Tra il 1635 e il 1660 la “Molignana” vendette ogni anno non meno di 6000 litri di “vino bianco” e di “vino greco”: 3000 litri li compravano il “mercante” Giovanni Donato e suo figlio Michele che controllavano, con ogni mezzo, l’attività delle “cantine e ostarie (sic)” lungo la strada che da Nola portava a Sarno. La masseria garantiva il trasporto del vino con i suoi carri, di cui si servivano, a pagamento, anche altri produttori del territorio, perché quei carri erano noti ai “daziari” del Vesuviano e del Nolano, e dunque garantivano a tutti i controlli “leggeri”: ogni anno gli amministratori della “San Domenico” indicavano nel registro delle “uscite” i doni fatti ai controllori perché non fossero troppo curiosi. E’ probabile che anche a metà del ‘700 godessero ancora di questa protezione anche i carri della masseria che trasportavano a Napoli e ad Avellino botti piene di “spirito distillato dai torchi nella assai vasta cantina”: spirito di contrabbando.
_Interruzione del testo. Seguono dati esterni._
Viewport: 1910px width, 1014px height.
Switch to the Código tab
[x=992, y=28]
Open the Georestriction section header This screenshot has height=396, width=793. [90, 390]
E dunque la Iovino ha “sentito” che quei segni “neri” della storia avevano lasciato qualche traccia nella muta imponenza dell’edificio e ha ritenuto necessario fotografare in “bianco e nero”. Il Presidente ha ringraziato tutti i concorrenti, lo sponsor Antonio Attratto, l’Amministrazione Comunale che ha concesso il patrocinio (e che era rappresentata, nella serata, dalla prof.ssa Fiorella Saviano), e un grazie particolare ha riservato a Michele Romano, Presidente del Circolo “A. Diaz” e ai soci tutti del Sodalizio. Il nostro augurio è che questo concorso sia solo il primo atto di una lunga serie: il tema è di fondamentale importanza, anche per gli alunni delle scuole: “conoscere il territorio e fotografarlo e incominciare a conoscere sé stessi” (Adams). E oggi i ragazzi conoscono il territorio?